[Start of Attachment]

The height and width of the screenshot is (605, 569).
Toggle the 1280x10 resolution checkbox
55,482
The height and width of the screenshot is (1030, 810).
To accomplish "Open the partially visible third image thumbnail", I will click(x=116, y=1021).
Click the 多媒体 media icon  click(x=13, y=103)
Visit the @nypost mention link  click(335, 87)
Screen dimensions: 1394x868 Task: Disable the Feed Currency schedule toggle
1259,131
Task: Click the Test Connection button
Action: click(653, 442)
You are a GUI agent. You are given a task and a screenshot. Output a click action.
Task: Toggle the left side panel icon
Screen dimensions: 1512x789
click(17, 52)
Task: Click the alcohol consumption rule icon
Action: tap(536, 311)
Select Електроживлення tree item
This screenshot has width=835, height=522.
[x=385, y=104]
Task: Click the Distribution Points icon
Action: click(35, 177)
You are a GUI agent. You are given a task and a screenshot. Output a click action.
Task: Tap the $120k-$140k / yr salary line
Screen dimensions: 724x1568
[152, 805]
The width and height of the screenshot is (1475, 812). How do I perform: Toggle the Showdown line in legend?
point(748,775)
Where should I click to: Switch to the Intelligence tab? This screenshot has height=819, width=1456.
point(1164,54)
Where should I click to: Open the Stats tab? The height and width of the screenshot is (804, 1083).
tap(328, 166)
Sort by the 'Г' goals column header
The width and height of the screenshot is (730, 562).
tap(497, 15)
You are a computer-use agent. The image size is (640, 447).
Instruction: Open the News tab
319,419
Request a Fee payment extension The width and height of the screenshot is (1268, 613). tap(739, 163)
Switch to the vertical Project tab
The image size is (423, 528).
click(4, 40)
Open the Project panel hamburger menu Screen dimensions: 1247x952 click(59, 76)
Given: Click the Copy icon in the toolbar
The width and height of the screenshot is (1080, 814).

[End of Attachment]

**Instructions to follow**:
Restate the line containing "Open the Project" and every remaining line of the records word for word. Add nothing.

**Solution below**:
Open the Project panel hamburger menu Screen dimensions: 1247x952 click(59, 76)
Given: Click the Copy icon in the toolbar
The width and height of the screenshot is (1080, 814).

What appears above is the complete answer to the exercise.